The largest TIDs start in the aural zones and propagate toward the equator. Thunderstorms can cause smaller TID fronts that travel about 200 kilometers before dissipating.

 

Getting Information on Current and Future Solar Weather

There are several internet locations that provide information about space weather. Here are some web sites that are useful for this purpose:

www.sel.noaa.gov/ The Space Weather Prediction Center
This site is operated by NOAA and is a national and world warning center for disturbances that can affect people and equipment working in the space environment. Includes "Space Weather Now" at http://www.swpc.noaa.gov/SWN/index.html

http://www.ips.gov.au/ Australian Space Weather Site
This is a very useful public site that provides information on space weather and HF effects in an easy-to-use graphical format.

http://www.spaceweather.com/ SpaceWeather.com
A "newspaper" style unofficial site created by Dr.
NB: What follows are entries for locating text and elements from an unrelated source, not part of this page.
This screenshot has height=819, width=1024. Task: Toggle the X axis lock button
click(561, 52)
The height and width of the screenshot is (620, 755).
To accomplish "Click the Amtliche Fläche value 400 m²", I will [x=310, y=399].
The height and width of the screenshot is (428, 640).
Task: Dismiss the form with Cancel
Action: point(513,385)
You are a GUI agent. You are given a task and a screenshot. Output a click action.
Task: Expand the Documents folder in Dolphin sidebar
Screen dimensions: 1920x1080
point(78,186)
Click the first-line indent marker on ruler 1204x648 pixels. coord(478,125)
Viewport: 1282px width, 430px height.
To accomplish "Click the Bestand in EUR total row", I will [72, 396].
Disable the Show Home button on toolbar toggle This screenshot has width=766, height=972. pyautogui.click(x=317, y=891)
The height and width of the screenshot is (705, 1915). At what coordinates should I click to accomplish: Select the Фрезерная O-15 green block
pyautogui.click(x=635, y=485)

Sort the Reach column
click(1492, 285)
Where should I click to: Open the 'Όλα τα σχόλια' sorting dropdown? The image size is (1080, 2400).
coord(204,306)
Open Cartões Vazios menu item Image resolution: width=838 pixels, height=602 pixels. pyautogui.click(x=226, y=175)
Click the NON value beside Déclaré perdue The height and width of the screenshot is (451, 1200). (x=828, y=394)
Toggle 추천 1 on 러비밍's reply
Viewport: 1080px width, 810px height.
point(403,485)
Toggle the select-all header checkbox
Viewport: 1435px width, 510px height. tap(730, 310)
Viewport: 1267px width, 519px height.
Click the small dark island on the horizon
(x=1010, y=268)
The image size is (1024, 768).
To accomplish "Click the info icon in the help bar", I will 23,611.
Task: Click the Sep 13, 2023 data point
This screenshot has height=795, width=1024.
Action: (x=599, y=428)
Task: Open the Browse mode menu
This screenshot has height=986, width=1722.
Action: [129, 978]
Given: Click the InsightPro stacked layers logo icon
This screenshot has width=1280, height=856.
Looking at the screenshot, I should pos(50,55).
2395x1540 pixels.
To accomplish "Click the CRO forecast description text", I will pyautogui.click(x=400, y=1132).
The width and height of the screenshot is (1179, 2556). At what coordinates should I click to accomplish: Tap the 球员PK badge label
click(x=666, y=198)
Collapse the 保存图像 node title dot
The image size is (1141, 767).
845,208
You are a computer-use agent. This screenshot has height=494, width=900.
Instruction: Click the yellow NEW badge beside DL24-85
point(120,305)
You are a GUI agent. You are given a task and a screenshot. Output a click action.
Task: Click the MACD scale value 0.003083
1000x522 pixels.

Tony Phillips

http://space.rice.edu/ISTP/dials.html Rice University
Space weather conditions using a simple "stop light" scale.

http://sohowww.nascom.nasa.gov/spaceweather/ NASA and ESA's SOHO Satellite
Plots of current space weather parameters from the SOHO satellite.

www.schriever.af.mil/ Schriever Air Force Base
This was the official US military center for space weather, but it does not appear to have any available information on current space weather conditions at this time.

 

Summary of Space Weather

Space weather refers to disturbances that affect the ionosphere and HF communications on an irregular basis. Events on the surface of the sun such as solar flares and CMEs often cause solar weather events, but solar weather can also be affected by events that originate with the earth's atmosphere. Space weather is hard to predict, therefore anyone involved in missions that use HF communications or related operations should check one or more of the internet links above before commencing operations.

 

Study Questions

1. What is space weather?
2. Why is the solar wind affected by earth's magnetic field?
3. Are ultraviolet and X-rays part of the solar wind?
4. When are the auroral zones most active?
5. List in order of appearance the three events affecting HF that occur after a solar flare or coronal masss ejection (CME)?
6. What causes solar ionospheric disturbances (SIDs)?
7. What effects does polar cap absorption have on HF propagation?
8. What are the effects of sporadic E events on HF propagation?
9. Are sporadic E and spread F events easy to predict?
10. Is it possible to get real time information on space weather? Where?